→ **THE REQUEST**
Turn the entries below into a numbered list, skipping blank lines and leaving out the pictures.

→ **RECORDS FOR THE EXERCISE**
· · · · ·
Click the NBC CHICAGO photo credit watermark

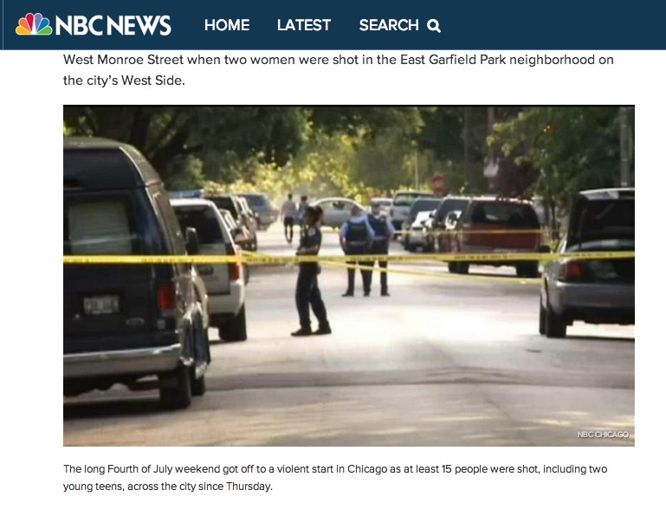[603, 435]
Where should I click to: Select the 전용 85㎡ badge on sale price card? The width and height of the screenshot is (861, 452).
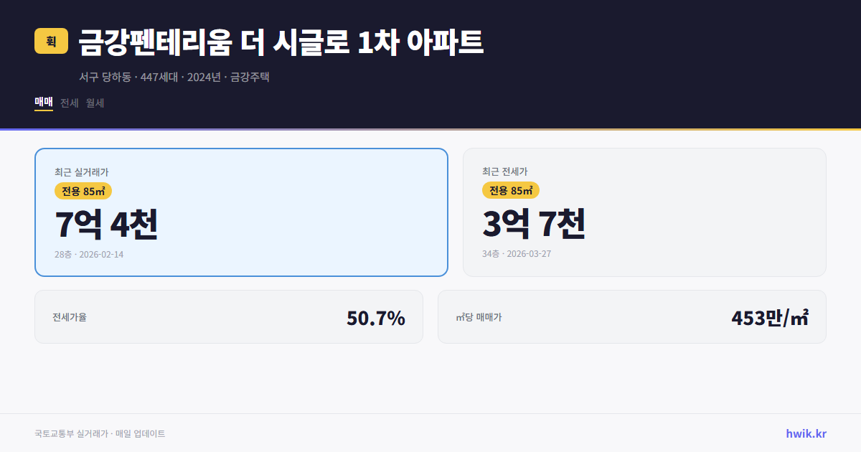pos(80,191)
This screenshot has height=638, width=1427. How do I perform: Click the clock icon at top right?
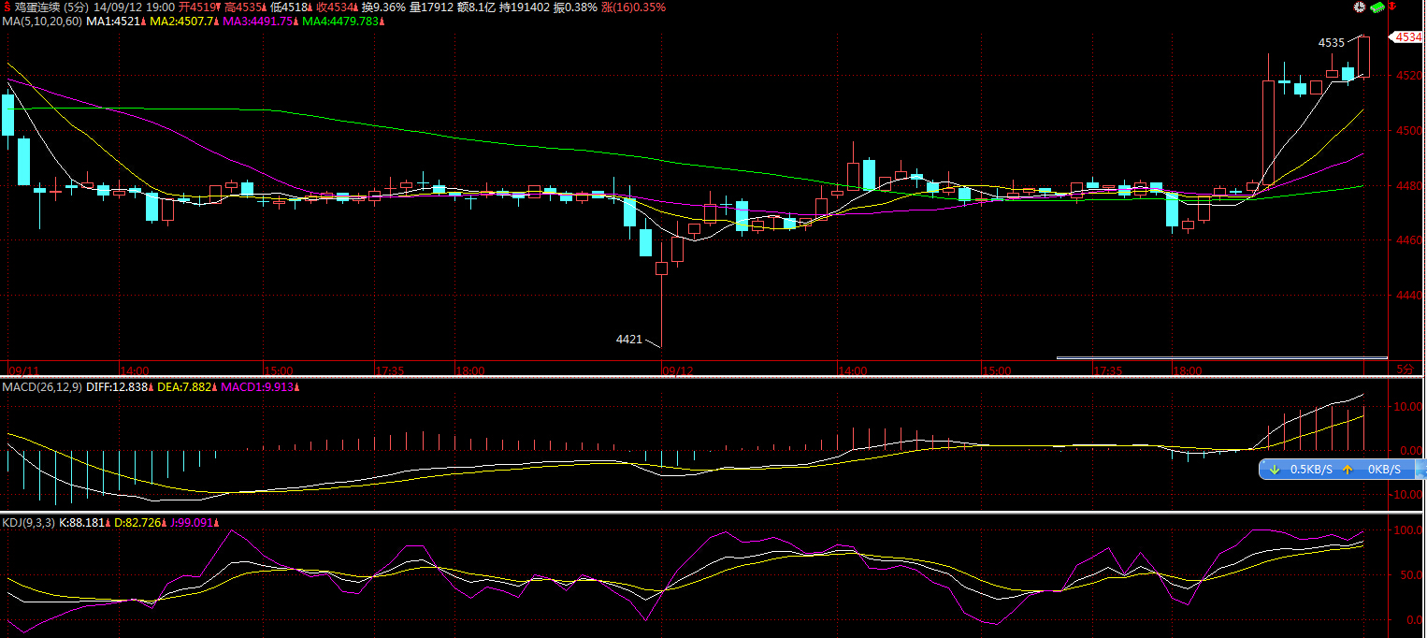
· · · · ·
→ **RESULT OF THE TASK**
1. Click the NBC CHICAGO photo credit watermark
2. [603, 435]
3. Where should I click to: Select the 전용 85㎡ badge on sale price card? The width and height of the screenshot is (861, 452).
4. pos(80,191)
5. This screenshot has height=638, width=1427. How do I perform: Click the clock icon at top right?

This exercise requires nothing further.